----- The records -----

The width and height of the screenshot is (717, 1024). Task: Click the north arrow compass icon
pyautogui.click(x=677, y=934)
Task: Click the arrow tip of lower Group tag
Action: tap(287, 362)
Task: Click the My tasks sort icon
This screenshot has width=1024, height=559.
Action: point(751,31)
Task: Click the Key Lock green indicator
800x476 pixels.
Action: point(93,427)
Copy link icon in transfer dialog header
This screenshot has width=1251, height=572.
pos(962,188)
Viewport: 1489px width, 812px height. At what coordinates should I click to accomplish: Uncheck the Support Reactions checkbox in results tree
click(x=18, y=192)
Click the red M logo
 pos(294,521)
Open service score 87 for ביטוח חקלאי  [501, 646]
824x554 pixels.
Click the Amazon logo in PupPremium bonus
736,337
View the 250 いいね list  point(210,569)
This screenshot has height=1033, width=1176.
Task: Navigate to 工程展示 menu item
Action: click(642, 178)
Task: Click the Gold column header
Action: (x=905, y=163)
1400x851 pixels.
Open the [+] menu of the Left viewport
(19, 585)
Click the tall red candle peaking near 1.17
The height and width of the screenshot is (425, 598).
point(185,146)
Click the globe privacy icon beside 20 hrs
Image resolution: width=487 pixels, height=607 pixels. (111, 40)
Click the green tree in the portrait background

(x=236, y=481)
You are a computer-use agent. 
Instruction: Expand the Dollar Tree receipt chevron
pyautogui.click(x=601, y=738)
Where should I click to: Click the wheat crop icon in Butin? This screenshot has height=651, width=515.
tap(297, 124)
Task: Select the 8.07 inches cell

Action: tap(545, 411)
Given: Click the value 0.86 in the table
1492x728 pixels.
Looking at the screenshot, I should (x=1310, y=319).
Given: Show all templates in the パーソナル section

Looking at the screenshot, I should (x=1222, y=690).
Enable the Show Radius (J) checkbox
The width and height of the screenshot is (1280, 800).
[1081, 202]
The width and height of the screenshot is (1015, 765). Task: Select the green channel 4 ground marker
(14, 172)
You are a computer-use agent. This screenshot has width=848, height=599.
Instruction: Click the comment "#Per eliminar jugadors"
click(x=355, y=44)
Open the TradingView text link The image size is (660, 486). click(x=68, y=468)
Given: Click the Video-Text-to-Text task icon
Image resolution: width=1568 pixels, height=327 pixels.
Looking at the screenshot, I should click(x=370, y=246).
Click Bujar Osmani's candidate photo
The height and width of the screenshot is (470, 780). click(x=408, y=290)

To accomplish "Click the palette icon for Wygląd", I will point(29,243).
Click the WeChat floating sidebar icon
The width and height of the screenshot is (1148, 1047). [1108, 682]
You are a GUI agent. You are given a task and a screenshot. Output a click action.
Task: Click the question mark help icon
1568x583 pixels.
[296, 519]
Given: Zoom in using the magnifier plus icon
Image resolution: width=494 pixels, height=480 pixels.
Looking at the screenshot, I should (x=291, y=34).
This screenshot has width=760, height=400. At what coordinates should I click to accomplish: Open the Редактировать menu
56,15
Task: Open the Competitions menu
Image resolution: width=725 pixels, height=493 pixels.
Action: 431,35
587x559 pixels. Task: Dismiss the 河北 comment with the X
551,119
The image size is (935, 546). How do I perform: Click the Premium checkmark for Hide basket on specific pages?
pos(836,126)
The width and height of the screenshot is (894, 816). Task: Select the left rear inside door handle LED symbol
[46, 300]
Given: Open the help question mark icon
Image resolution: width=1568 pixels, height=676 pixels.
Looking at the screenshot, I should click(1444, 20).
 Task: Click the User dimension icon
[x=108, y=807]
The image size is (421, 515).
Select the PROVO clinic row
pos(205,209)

-----

_Work request:_
The lines from the one containing "Given: Open the help question mark icon" through the final line of the entries above are to be printed exactly, with nothing added.

_Completed exercise:_
Given: Open the help question mark icon
Image resolution: width=1568 pixels, height=676 pixels.
Looking at the screenshot, I should click(1444, 20).
 Task: Click the User dimension icon
[x=108, y=807]
The image size is (421, 515).
Select the PROVO clinic row
pos(205,209)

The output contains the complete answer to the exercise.